Association of SUMO4 with T1DM development

The linkage between NF-κB and T1DM development has prompted two independent groups, one led by Bohren and the other by Gou and Wang, to seek for polymorphisms of genes within the IDDM5 locus on chromosome 6q25 linked to NF-κB regulation [16, 19]. Gou et al. have found the new polymorphic M55V allele to be associated with T1DM in an ethnically heterogeneous population, including European American and Asian patients and controls, with higher frequency in the G (Val) allele among children of European ancestry in the US as judged by observations made from multiplex and simplex family studies [16]. Interestingly, the same group found a positive association of the A (Met55) allele with T1DM in a British cohort, as did the group of Bohren with the patients and controls they have studied [16, 19]. Two other studies failed to prove the association [22, 23], but another study has confirmed the positive association in a Korean population [24]. The discrepancies in the results of these association studies may be due to several factors, such as sample size, genotypic errors, selection biases, genetic heterogeneity and population differences [16]. In order to rule out genotypic errors Wang et al. have extended their study to include 195 more patients and additionally 1,060 control subjects of European ancestry in Florida to confirm the positive association of SUMO4*M55V with T1DM. A further test of independence with the combined Florida data set has consolidated their findings on a significant level (p = 0.0001) [25]. Therefore, the authors attribute the discrepancies of the results to genetic heterogeneity due to the different populations analyzed [16].
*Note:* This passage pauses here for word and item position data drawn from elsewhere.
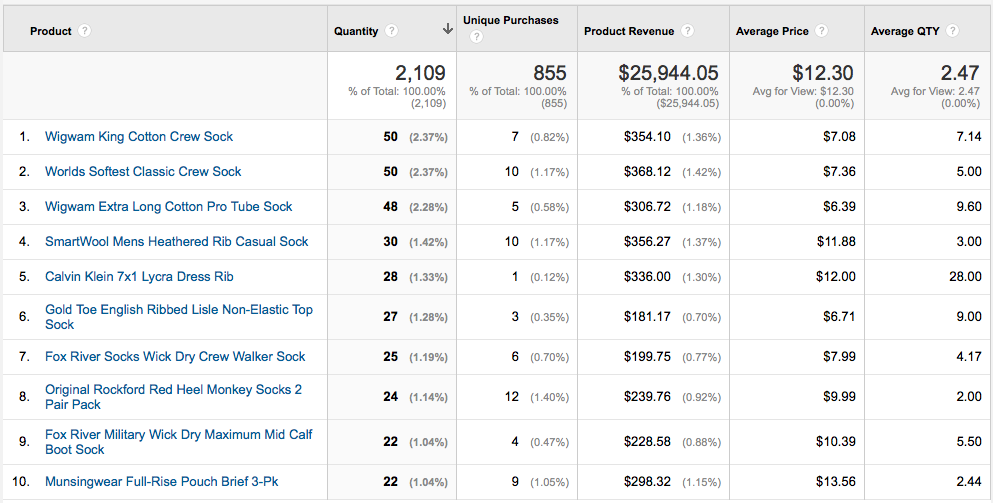
Task: Click Calvin Klein 7x1 Lycra Dress Rib
Action: 139,277
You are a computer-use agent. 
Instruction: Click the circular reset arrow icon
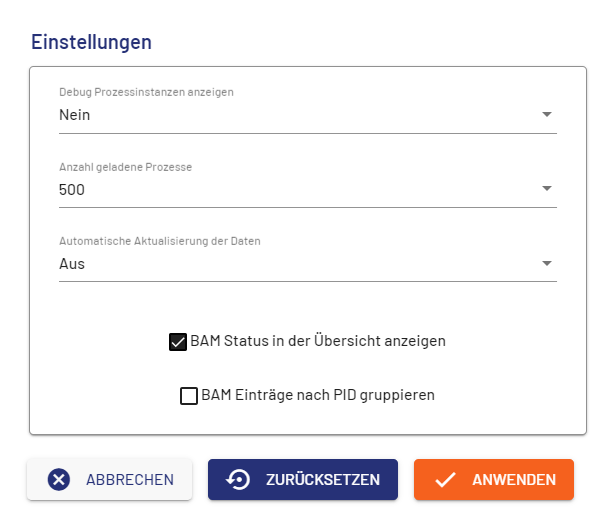[238, 480]
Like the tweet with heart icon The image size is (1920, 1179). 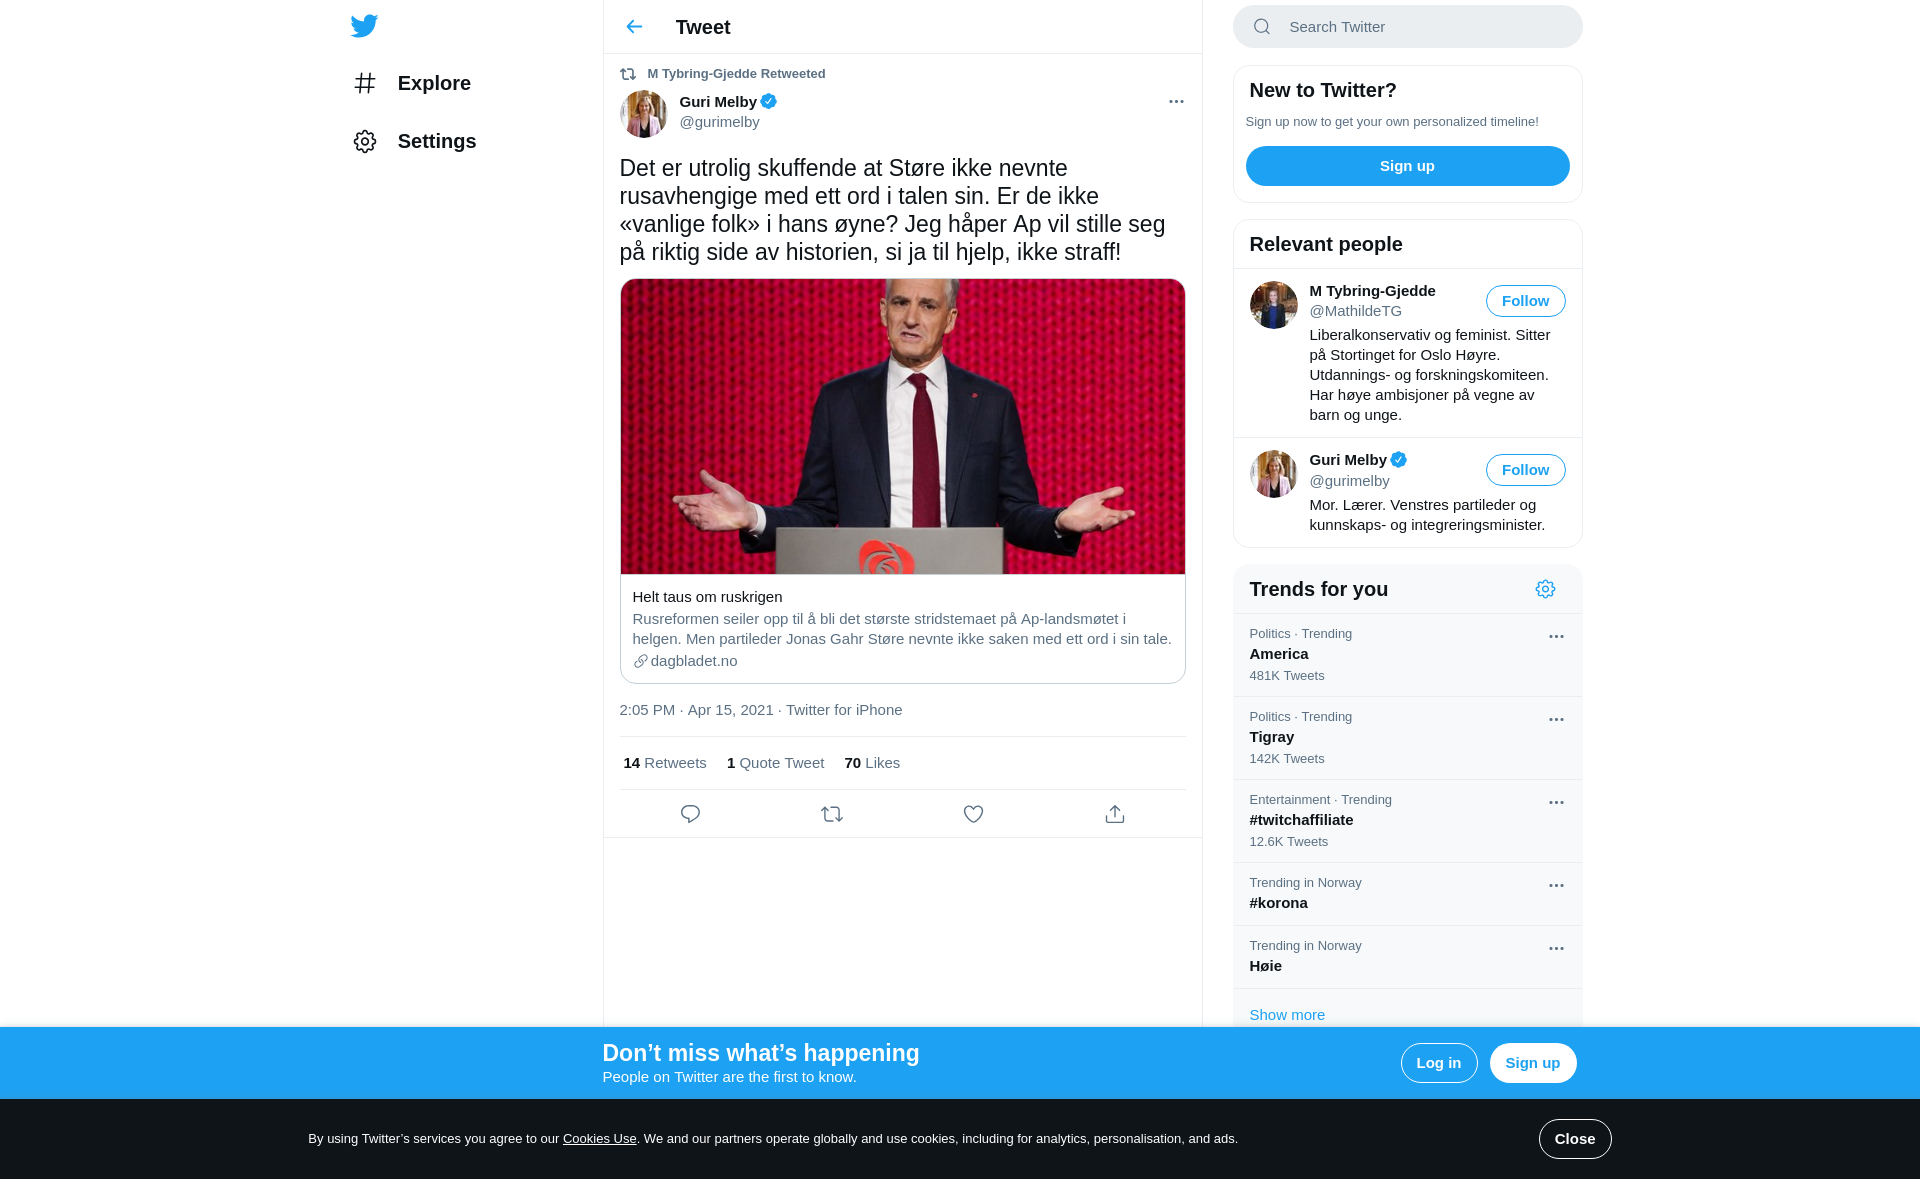[x=973, y=814]
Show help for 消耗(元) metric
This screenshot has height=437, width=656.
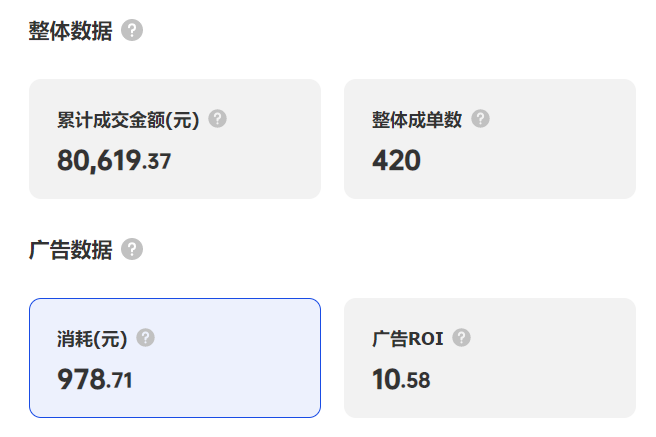[x=145, y=338]
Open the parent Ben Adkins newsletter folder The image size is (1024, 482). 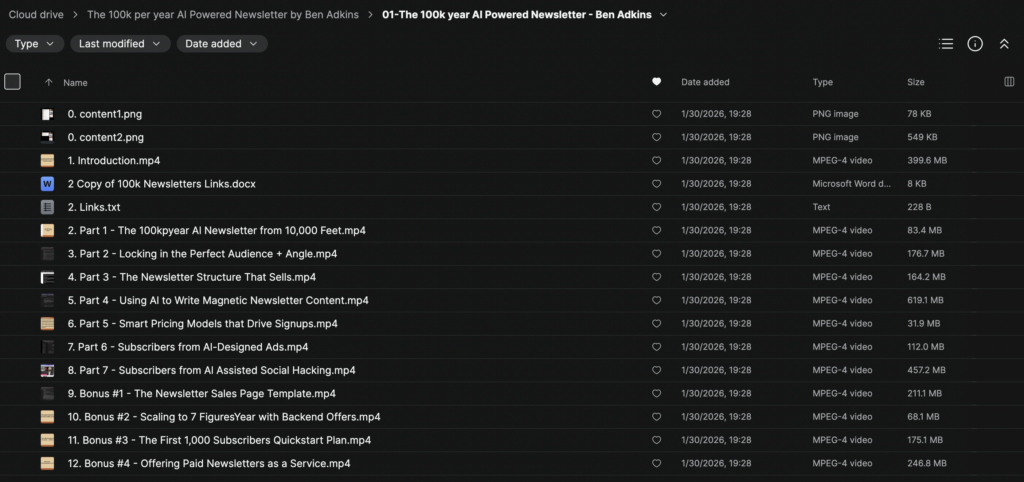click(x=222, y=15)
In conclusion, the identification of the conserved form SUMO4*M and its variant SUMO4*M55V contributes to our understanding of the cause(s) of T1DM. In this regard, further studies are suggestive to unravel the complex mechanism of unbalanced NF-κB activation that may trigger the destruction of β-cells. Association studies with enlarged sample sizes and heterogeneous populations could reduce the biases and may lead to more consistent results.